◆ **Task description**
Please print exactly the lines from the line containing "Screen dimensions: 1140x900" through the end of the data, no more, and keep pictures out of the copy.

= Beginning of Section =

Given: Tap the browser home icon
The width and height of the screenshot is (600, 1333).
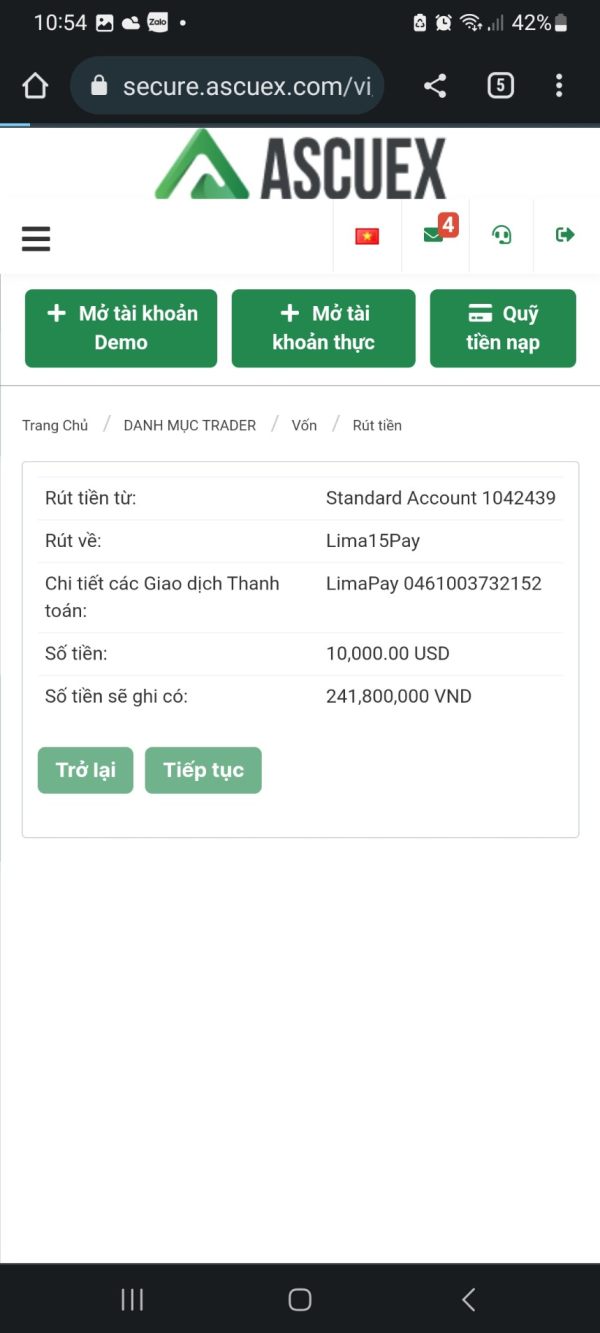Looking at the screenshot, I should pyautogui.click(x=35, y=86).
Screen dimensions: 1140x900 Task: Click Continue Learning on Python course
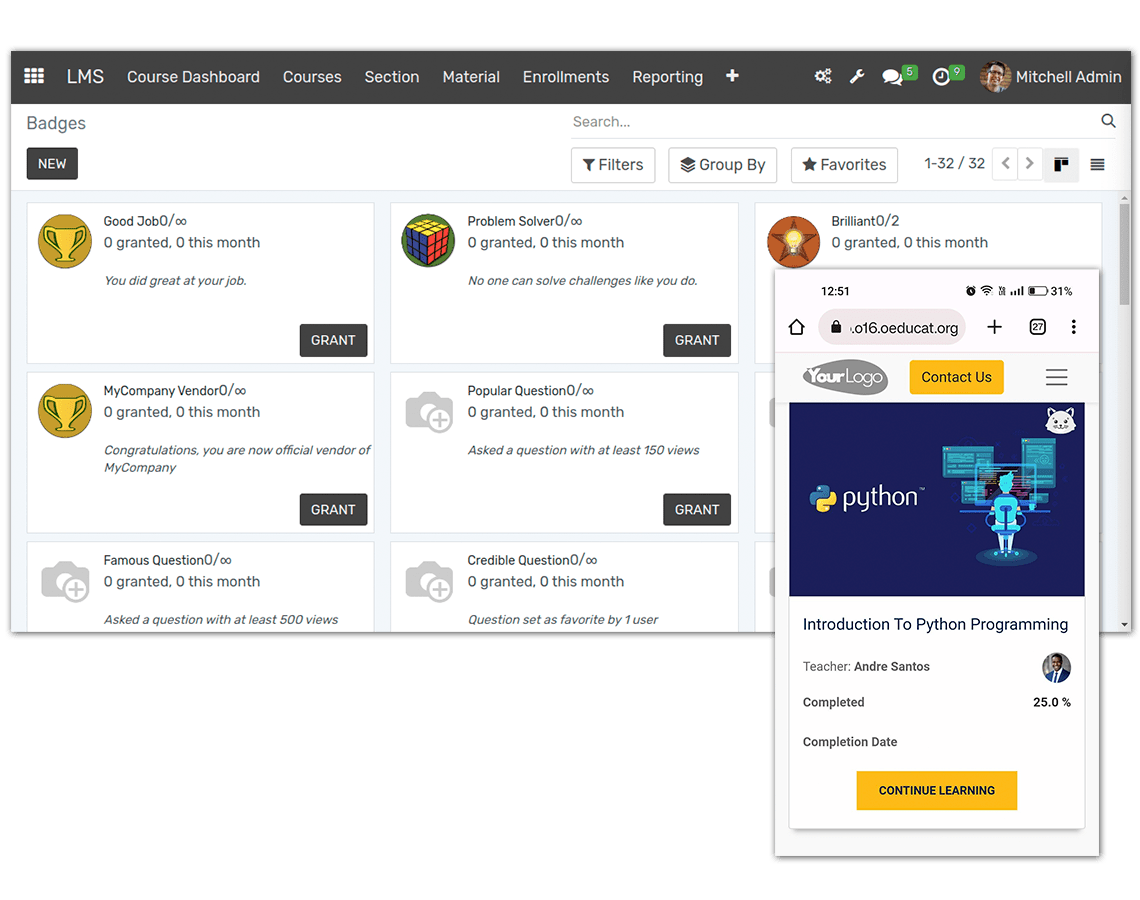coord(937,790)
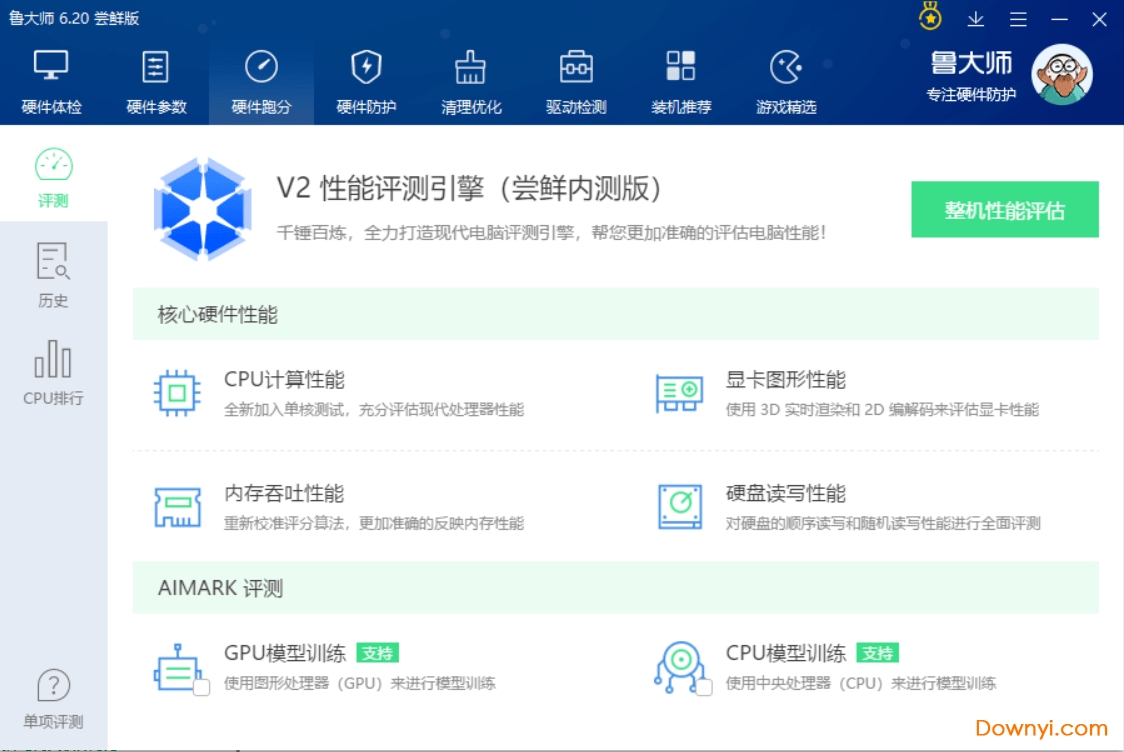The height and width of the screenshot is (752, 1124).
Task: Open 清理优化 cleanup optimization
Action: click(x=470, y=80)
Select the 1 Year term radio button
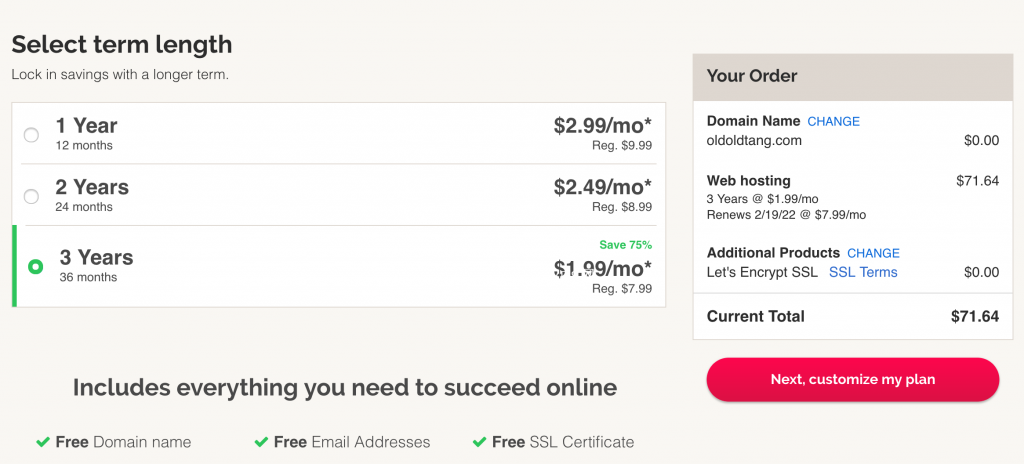This screenshot has height=464, width=1024. (31, 135)
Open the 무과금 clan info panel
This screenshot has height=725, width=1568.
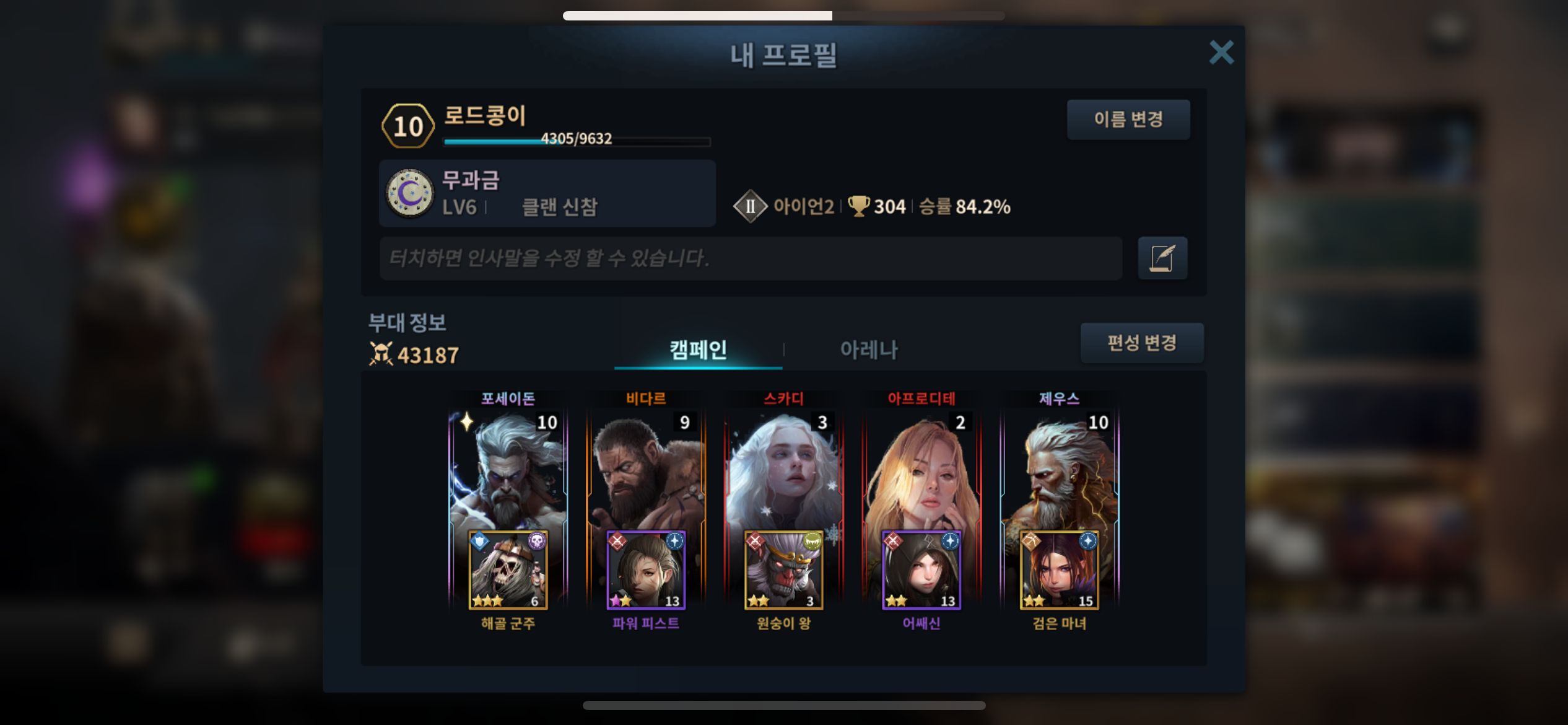click(x=547, y=193)
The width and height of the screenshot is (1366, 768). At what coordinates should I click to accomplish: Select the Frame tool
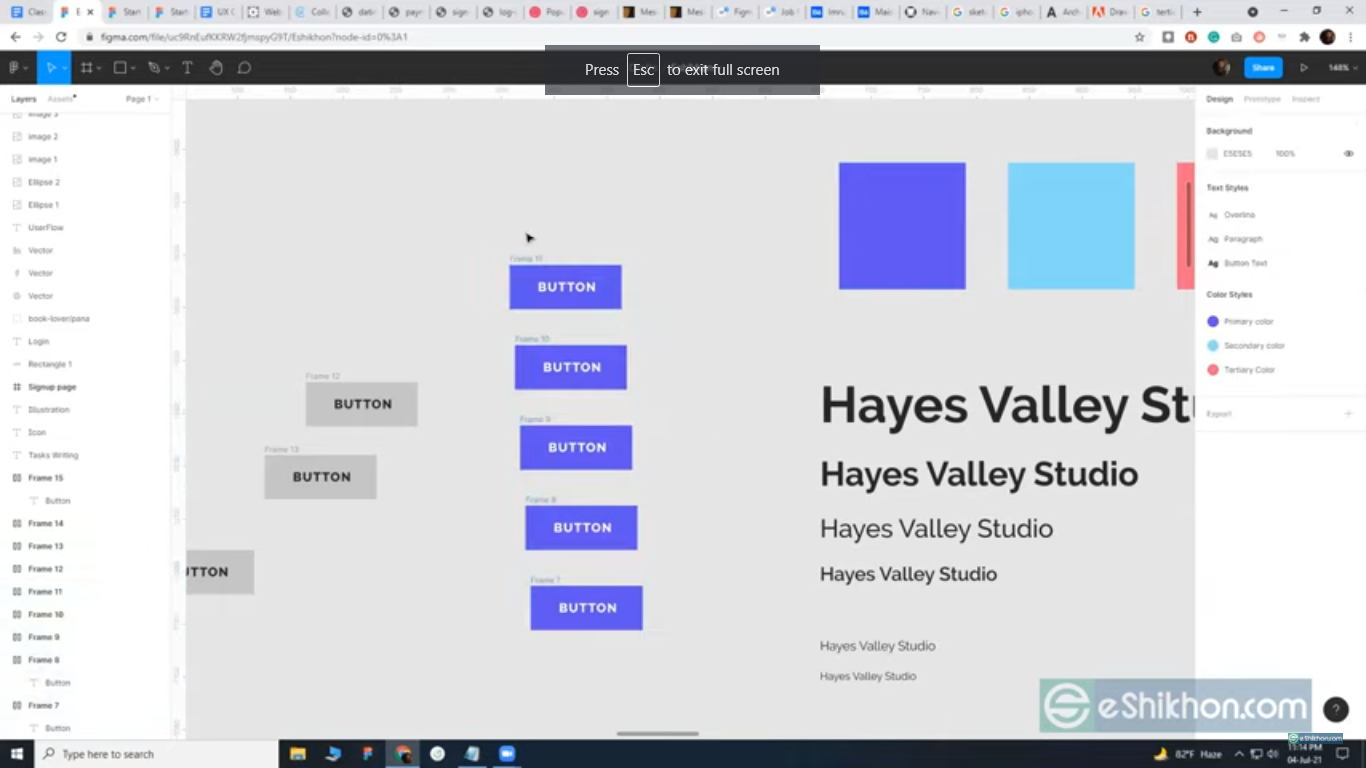[86, 68]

= End of Section =

◆ **Your response**
Screen dimensions: 1140x900 Task: Click Continue Learning on Python course
coord(937,790)
The height and width of the screenshot is (752, 1124).
Task: Open 清理优化 cleanup optimization
Action: click(x=470, y=80)
Select the 1 Year term radio button
This screenshot has height=464, width=1024. (31, 135)
Open the 무과금 clan info panel
This screenshot has height=725, width=1568.
click(x=547, y=193)
The width and height of the screenshot is (1366, 768). At what coordinates should I click to accomplish: Select the Frame tool
[86, 68]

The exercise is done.